» Instructions to follow
Beginning with the line that has "Viewport: 1320px width, 833px", please write out the remaining lines of the material exactly, the last one included.

» Provided records
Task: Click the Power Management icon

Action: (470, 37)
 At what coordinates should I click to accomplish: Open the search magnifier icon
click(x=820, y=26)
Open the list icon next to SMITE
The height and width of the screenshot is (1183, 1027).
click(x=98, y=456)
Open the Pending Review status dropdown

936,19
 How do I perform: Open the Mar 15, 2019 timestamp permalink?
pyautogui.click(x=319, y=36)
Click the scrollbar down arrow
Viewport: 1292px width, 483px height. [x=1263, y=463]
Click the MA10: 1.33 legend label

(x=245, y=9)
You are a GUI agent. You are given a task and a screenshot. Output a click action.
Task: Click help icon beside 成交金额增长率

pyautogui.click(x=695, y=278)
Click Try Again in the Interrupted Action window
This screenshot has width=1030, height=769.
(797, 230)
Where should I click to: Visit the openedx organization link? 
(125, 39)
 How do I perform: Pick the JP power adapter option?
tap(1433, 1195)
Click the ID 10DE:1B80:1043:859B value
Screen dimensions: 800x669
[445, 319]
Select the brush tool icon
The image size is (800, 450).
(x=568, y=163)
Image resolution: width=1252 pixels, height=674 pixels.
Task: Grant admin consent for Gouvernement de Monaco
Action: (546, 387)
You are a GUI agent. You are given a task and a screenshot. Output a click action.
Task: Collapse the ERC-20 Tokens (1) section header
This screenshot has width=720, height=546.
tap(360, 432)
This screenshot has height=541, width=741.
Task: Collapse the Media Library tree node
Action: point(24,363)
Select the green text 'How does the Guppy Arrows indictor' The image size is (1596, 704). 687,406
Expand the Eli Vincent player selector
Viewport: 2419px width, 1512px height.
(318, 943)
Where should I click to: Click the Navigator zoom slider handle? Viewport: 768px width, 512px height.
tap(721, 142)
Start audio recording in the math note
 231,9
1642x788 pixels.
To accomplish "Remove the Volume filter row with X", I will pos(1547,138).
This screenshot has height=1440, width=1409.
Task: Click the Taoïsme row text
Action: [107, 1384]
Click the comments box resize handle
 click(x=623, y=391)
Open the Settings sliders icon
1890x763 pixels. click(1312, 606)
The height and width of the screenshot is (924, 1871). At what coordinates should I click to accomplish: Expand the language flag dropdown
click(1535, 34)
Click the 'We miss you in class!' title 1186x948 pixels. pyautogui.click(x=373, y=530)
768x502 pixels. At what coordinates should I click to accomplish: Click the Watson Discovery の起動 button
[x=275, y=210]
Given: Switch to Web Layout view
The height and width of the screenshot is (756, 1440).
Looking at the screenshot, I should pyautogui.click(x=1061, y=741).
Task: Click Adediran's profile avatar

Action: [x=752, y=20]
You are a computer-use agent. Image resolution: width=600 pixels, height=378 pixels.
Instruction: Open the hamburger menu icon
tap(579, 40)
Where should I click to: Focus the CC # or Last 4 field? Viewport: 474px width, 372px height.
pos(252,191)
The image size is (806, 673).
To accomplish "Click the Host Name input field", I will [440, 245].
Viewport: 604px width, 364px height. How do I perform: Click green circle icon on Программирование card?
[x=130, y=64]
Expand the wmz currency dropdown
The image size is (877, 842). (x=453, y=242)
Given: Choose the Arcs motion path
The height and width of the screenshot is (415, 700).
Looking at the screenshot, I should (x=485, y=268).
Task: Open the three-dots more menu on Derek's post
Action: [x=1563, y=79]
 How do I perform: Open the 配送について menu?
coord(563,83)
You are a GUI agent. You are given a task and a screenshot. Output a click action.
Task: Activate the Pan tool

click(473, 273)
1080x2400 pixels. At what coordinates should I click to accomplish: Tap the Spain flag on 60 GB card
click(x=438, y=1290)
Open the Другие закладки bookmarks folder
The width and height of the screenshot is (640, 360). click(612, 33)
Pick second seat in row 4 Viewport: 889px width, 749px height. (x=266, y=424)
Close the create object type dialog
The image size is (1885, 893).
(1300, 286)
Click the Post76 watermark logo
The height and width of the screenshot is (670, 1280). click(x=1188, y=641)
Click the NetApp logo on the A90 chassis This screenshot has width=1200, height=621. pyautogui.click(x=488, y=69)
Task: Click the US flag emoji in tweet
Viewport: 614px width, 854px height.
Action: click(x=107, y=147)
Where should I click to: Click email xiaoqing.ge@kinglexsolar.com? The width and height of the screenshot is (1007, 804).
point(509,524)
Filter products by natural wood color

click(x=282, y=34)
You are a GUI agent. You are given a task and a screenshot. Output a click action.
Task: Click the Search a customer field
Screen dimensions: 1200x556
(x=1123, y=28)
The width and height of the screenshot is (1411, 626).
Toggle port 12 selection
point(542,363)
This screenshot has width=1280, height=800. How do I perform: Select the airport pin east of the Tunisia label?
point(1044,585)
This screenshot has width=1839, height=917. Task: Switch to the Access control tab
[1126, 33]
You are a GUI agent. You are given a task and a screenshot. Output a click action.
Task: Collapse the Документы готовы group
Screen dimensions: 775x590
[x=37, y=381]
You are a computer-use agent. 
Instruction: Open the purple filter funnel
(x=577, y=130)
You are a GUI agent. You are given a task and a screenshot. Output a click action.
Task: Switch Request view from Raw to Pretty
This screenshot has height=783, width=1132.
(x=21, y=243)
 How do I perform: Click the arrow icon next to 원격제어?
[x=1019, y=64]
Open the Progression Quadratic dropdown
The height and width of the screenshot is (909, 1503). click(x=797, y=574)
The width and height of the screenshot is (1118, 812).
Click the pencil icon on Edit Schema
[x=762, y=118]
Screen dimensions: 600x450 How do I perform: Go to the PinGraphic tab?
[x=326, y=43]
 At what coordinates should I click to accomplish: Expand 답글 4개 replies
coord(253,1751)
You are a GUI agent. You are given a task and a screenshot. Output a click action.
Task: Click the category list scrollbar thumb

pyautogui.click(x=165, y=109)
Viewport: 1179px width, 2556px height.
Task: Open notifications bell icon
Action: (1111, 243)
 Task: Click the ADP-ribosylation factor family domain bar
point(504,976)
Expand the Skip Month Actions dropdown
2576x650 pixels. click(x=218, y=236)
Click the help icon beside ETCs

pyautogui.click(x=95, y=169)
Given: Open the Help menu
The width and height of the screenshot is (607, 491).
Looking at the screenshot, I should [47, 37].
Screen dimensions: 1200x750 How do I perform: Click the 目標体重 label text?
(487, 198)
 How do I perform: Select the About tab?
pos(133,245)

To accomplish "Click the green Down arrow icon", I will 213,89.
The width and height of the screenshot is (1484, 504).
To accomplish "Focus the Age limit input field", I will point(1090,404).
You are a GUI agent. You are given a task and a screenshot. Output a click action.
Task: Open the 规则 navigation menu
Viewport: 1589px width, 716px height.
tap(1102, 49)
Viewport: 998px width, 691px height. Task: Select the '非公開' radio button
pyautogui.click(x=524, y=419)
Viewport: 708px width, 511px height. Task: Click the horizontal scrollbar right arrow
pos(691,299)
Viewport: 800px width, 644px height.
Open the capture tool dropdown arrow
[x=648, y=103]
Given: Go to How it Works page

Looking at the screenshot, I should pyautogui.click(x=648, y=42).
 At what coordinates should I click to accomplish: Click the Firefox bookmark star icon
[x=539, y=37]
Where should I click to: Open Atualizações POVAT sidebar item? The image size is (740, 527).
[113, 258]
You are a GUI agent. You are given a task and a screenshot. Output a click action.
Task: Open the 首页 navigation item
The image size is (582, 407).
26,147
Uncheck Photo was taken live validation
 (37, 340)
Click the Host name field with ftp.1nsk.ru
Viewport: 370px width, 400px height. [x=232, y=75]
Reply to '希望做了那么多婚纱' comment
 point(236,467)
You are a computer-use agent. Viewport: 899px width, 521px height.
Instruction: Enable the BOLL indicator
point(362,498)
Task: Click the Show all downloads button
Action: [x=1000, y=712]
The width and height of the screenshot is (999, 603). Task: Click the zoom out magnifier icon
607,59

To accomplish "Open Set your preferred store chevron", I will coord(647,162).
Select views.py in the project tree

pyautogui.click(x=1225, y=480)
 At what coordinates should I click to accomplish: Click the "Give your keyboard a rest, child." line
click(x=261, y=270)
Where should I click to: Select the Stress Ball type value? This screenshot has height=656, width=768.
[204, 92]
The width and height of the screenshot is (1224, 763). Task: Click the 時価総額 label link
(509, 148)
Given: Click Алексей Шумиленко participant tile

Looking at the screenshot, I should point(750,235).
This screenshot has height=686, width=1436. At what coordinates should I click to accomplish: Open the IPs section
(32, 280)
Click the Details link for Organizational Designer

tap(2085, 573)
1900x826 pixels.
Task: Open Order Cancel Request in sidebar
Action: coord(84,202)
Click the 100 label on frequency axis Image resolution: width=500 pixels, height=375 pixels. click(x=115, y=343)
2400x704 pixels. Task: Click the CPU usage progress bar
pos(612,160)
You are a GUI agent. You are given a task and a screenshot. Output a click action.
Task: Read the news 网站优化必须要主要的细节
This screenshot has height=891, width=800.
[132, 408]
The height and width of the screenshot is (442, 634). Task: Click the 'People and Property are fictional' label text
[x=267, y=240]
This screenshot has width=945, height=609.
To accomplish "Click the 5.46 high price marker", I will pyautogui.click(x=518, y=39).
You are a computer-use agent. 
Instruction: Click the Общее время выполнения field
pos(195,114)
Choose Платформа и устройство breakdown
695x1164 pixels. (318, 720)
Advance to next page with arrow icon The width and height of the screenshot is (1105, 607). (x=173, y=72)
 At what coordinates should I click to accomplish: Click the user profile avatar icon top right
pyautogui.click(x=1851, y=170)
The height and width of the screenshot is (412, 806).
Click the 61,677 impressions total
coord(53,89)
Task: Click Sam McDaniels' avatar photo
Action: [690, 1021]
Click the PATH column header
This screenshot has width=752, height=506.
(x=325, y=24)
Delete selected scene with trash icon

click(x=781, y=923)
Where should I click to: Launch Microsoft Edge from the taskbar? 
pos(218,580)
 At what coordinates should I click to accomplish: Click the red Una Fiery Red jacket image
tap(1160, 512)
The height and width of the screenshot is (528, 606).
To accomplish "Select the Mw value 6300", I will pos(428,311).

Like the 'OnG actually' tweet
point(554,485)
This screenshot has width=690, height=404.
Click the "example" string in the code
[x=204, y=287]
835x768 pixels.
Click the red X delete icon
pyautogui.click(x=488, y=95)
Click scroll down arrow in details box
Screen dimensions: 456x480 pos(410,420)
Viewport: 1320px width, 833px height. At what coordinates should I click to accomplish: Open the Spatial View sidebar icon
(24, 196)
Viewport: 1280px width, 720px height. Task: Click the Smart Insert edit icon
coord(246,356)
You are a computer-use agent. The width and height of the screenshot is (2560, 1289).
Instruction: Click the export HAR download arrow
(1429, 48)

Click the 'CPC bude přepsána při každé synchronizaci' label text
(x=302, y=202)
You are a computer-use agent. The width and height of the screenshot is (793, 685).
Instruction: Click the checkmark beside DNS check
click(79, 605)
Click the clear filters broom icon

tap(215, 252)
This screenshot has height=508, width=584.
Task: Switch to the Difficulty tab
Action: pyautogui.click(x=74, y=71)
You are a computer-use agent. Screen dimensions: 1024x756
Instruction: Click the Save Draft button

» Written response
Viewport: 1320px width, 833px height. At what coordinates should I click to accomplish: Open the Spatial View sidebar icon
(24, 196)
Viewport: 1280px width, 720px height. Task: Click the Smart Insert edit icon
coord(246,356)
You are a computer-use agent. The width and height of the screenshot is (2560, 1289).
Instruction: Click the export HAR download arrow
(1429, 48)

Click the 'CPC bude přepsána při každé synchronizaci' label text
(x=302, y=202)
You are a computer-use agent. The width and height of the screenshot is (793, 685).
Instruction: Click the checkmark beside DNS check
click(79, 605)
Click the clear filters broom icon

tap(215, 252)
This screenshot has height=508, width=584.
Task: Switch to the Difficulty tab
Action: pyautogui.click(x=74, y=71)
You are a computer-use agent. Screen dimensions: 1024x756
Instruction: Click the Save Draft button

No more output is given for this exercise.